A reader asked me how they could use regex to find all the link labels in a string. Not the links - but the label for the link. It is relatively easy to grab all the matches for a regex in ColdFusion 8, consider the following code block:

<cfsavecontent variable="s"> This is some text. It is true that <a href="http://www.cnn.com">Harry Potter</a> is a good magician, but the real <a href="http://www.raymondcamden.com">question</a> is how he would stand up against Godzilla. That is what I want to <a href="http://www.adobe.com">see</a> - a Harry Potter vs Godzilla grudge match. Harry has his wand, Godzilla has his <a href="http://www.cfsilence.com">breath</a>, it would be <i>so</i> cool. </cfsavecontent>

<cfset matches = reMatch("<[aA].?>.?</[aA]>",s)> <cfdump var="#matches#">

I create a string with a few links in it. I then use the new reMatch function to grab all the matches. My regex says - find all HTML links.

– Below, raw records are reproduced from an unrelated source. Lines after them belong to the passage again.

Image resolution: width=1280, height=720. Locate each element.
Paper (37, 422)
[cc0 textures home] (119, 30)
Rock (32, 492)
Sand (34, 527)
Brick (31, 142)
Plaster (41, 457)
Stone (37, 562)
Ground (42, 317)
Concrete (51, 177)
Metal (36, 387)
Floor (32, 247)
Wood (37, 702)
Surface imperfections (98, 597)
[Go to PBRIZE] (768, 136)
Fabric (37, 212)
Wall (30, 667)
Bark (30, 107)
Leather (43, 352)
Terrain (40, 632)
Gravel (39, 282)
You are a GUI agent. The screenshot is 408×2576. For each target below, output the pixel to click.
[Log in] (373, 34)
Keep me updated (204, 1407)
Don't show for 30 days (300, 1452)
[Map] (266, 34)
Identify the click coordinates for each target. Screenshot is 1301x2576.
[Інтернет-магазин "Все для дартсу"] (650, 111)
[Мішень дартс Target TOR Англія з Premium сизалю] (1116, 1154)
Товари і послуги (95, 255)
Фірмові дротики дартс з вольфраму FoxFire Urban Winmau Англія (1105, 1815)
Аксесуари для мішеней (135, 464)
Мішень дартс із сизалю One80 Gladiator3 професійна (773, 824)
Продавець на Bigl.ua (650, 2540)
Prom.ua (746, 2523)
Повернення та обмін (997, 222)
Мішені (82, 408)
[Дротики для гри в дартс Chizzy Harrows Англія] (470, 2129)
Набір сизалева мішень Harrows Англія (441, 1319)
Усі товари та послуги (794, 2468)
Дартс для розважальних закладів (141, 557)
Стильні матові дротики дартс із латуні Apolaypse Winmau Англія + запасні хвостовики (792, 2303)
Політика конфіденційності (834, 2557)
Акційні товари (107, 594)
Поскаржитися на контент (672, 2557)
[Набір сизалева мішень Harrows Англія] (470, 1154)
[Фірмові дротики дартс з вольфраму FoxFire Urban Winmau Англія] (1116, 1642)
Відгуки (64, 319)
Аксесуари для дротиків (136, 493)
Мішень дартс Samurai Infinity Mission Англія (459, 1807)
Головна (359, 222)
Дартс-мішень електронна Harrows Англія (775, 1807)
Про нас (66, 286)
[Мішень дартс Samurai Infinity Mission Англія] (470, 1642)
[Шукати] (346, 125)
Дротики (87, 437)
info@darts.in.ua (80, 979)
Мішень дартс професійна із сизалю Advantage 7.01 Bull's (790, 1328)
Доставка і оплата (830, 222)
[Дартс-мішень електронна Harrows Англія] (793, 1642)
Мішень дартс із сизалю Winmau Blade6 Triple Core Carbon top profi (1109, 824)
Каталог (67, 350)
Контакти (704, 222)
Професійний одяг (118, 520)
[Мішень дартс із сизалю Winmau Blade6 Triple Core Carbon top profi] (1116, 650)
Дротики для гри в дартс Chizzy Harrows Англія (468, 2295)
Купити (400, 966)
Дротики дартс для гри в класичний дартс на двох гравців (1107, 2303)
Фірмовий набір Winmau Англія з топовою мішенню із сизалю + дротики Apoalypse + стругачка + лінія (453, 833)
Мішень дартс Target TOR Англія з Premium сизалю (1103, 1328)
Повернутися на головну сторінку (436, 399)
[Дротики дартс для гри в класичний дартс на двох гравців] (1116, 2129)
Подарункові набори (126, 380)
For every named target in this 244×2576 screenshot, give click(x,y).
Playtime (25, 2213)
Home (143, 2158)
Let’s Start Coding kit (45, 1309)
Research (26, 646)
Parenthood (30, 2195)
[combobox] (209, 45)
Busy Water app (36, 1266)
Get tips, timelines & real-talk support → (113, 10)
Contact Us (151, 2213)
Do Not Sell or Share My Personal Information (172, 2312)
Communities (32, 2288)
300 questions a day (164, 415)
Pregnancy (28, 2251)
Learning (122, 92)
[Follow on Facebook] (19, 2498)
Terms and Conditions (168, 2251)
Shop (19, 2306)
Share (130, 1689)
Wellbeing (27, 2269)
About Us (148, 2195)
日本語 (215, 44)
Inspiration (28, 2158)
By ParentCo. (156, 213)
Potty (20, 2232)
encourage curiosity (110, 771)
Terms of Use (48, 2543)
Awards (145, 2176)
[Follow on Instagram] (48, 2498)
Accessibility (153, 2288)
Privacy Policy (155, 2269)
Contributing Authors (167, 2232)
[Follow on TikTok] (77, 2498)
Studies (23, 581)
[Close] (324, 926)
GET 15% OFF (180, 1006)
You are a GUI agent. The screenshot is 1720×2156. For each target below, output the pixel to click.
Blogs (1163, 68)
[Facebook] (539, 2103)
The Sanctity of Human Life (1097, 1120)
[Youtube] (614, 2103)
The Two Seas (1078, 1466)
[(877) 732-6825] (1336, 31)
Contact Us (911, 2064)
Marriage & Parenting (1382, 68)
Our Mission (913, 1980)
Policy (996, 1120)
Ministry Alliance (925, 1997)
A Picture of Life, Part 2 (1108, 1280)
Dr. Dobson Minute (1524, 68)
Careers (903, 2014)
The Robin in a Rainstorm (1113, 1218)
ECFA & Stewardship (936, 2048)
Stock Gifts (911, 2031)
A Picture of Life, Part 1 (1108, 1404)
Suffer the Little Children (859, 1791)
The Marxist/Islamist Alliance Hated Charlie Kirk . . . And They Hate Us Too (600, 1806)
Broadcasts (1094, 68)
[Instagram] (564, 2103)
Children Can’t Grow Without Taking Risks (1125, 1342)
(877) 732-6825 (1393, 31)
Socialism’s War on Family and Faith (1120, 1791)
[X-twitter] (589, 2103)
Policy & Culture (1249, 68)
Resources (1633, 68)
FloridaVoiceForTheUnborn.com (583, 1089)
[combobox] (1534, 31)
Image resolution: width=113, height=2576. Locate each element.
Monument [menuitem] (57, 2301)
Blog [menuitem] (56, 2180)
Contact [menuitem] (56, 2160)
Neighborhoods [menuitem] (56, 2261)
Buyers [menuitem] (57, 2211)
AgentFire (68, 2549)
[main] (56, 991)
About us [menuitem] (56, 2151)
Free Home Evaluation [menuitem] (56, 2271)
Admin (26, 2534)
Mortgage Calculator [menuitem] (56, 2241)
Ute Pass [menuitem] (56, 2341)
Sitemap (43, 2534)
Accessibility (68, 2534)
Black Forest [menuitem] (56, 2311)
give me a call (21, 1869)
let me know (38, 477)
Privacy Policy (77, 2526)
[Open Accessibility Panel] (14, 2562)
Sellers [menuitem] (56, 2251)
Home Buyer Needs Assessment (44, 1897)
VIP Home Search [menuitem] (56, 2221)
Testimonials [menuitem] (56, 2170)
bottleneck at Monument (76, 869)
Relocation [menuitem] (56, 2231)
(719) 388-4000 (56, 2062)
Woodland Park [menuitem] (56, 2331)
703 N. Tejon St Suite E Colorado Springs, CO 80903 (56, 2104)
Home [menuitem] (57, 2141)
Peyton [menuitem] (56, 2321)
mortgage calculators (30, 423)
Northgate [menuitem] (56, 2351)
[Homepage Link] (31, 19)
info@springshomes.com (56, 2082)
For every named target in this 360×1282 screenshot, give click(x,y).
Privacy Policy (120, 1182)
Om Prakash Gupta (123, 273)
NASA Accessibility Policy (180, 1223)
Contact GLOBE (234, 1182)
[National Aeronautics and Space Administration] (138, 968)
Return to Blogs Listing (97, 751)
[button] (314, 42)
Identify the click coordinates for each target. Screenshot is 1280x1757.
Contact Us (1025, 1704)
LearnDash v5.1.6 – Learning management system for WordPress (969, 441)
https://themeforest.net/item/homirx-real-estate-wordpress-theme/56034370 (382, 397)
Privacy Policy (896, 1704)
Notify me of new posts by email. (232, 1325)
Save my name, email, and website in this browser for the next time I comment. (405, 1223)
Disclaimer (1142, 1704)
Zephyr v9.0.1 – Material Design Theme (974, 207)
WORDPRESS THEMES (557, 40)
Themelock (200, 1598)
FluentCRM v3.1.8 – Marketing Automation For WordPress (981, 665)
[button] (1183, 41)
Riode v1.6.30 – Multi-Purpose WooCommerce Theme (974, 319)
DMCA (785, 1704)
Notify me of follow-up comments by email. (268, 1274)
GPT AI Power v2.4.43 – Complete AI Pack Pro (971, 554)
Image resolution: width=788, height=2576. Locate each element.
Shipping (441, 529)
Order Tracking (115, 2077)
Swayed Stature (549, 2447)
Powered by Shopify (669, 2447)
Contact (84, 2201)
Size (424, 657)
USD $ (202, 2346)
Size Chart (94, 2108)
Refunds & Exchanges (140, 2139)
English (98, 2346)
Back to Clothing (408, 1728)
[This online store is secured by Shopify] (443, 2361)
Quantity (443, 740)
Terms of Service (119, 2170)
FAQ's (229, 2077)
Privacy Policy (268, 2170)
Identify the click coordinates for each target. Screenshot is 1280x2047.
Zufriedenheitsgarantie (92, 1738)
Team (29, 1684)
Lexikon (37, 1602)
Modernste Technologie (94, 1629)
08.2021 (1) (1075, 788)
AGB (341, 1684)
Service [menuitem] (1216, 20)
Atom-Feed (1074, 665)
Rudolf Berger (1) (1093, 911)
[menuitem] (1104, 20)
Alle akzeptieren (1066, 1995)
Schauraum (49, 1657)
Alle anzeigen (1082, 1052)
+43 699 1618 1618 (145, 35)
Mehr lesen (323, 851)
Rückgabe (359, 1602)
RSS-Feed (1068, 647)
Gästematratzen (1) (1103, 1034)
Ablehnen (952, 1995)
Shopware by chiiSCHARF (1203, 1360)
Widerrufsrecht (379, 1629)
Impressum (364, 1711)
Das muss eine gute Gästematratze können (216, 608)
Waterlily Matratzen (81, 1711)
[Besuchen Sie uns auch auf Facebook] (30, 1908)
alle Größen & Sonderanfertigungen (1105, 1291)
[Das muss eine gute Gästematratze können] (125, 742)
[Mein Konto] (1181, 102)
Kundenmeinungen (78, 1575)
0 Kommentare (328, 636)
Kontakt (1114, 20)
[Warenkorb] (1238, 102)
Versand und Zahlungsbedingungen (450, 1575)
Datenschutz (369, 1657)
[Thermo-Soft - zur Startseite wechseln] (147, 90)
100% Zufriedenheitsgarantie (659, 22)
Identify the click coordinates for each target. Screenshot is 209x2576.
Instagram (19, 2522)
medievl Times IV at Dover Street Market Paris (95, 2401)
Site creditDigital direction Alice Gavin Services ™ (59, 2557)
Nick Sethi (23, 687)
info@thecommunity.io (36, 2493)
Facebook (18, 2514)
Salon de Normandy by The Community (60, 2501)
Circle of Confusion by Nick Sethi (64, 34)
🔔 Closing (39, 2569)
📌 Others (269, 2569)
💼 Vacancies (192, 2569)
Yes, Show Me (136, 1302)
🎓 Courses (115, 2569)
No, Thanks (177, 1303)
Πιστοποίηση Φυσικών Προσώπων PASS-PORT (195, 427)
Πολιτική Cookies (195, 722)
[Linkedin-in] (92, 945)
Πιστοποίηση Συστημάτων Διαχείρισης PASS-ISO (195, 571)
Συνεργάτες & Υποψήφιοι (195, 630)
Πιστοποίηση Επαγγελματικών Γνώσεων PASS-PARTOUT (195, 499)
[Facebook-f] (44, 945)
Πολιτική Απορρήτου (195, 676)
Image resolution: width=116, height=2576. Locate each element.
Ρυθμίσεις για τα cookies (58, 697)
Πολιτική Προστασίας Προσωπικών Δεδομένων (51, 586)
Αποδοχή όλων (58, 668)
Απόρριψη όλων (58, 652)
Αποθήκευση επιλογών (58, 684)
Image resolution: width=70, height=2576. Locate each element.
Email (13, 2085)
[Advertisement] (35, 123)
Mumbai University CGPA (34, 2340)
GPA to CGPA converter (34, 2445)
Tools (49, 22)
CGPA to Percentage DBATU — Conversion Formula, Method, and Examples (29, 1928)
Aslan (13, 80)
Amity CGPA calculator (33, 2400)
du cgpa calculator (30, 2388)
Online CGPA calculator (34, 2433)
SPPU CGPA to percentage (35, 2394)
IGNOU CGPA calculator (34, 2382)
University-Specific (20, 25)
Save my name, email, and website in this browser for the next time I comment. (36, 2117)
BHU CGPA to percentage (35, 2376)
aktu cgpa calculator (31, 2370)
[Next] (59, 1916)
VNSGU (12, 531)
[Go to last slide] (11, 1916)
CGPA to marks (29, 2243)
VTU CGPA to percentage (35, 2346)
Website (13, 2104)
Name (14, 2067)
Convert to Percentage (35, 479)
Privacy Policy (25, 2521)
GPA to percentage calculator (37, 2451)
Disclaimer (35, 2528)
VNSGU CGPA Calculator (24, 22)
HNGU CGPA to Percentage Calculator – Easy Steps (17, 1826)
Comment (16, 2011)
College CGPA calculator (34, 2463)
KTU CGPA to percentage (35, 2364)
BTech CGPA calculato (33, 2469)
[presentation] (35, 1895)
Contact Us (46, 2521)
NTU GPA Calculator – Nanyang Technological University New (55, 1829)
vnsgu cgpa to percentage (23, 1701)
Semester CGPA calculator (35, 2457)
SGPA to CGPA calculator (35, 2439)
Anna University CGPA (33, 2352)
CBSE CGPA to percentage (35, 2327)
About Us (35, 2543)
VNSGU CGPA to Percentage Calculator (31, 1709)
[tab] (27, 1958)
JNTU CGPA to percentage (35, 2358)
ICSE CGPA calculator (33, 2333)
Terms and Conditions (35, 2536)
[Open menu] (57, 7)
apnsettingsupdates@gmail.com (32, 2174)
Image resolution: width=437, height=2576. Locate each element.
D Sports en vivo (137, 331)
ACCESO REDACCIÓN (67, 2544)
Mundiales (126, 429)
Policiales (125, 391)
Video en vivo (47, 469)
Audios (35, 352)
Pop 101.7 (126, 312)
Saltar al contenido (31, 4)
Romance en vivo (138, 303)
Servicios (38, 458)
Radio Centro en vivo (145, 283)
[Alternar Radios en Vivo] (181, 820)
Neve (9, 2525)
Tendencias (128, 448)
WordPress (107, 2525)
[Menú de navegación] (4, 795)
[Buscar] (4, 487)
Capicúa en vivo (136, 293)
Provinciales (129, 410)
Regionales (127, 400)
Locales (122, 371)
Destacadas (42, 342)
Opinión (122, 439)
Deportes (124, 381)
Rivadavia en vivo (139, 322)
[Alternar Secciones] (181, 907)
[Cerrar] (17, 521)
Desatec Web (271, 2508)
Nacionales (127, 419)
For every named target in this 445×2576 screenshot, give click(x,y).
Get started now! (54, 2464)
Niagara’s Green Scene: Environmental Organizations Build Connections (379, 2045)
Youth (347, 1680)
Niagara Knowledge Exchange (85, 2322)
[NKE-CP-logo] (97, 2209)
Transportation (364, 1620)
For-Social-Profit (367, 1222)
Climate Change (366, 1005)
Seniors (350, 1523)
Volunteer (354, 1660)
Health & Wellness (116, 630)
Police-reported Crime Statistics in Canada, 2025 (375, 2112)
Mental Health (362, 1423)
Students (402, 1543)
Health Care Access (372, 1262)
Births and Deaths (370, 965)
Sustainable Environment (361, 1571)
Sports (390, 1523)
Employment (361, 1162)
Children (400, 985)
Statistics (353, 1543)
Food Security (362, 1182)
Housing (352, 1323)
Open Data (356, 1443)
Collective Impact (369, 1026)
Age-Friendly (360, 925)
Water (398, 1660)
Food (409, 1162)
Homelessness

It isn't exactly perfect, it won't match a closing A tag that has an extra space in it, but you get the picture. This results in a match of all the links:

But you will notice that the HTML links are still there. How can we get rid of them? I simply looped over the array and did a second pass:

<cfset links = arrayNew(1)> <cfloop index="a" array="#matches#"> <cfset arrayAppend(links, rereplace(a, "<.*?>","","all"))> </cfloop>

<cfdump var="#links#">

This gives you the following output:

p.s. Running on ColdFusion 7? Try the reFindAll UDF as a replacement to reMatch.